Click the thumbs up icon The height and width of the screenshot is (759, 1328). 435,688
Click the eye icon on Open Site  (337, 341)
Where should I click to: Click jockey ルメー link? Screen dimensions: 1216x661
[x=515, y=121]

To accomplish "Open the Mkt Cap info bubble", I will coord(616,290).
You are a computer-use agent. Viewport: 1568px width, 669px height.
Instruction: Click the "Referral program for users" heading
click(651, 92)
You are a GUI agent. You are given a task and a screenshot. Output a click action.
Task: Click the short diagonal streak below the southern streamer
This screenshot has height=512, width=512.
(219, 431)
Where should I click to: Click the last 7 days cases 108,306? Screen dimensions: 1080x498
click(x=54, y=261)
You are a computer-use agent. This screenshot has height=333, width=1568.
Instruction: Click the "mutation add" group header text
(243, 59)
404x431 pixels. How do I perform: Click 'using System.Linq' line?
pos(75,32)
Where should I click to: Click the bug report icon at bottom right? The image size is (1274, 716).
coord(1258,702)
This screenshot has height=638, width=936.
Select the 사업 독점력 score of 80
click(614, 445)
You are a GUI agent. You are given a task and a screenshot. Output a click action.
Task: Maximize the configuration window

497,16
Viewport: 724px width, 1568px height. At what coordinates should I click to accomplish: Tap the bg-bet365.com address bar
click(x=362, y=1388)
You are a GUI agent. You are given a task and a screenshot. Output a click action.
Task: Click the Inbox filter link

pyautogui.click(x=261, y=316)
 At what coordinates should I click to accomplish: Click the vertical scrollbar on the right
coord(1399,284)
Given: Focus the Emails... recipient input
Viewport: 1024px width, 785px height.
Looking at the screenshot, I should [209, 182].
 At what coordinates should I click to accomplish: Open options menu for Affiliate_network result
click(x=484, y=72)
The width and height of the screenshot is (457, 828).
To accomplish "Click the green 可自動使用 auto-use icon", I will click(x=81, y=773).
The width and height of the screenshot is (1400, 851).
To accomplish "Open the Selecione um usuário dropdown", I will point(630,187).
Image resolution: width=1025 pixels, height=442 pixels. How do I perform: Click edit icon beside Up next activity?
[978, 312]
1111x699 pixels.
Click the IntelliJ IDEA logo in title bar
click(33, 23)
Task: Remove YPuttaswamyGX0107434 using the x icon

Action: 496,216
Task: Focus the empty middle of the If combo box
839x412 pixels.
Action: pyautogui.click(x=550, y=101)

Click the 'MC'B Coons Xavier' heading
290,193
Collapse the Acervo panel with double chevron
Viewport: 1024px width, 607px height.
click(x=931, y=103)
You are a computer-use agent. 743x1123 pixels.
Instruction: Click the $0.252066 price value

**PROBLEM DESCRIPTION**
Rescale the entries beginning with the line that contains "Task: Focus the" and continuing through the line that contains "Action: pyautogui.click(x=550, y=101)". Reproduce only those lines, requests included, multiplying each coordinate in the answers by 0.7 and rounding to whole numbers with halves rounded up, and leave all other numbers unchanged.

**EXPECTED ANSWER**
Task: Focus the empty middle of the If combo box
839x412 pixels.
Action: pyautogui.click(x=385, y=71)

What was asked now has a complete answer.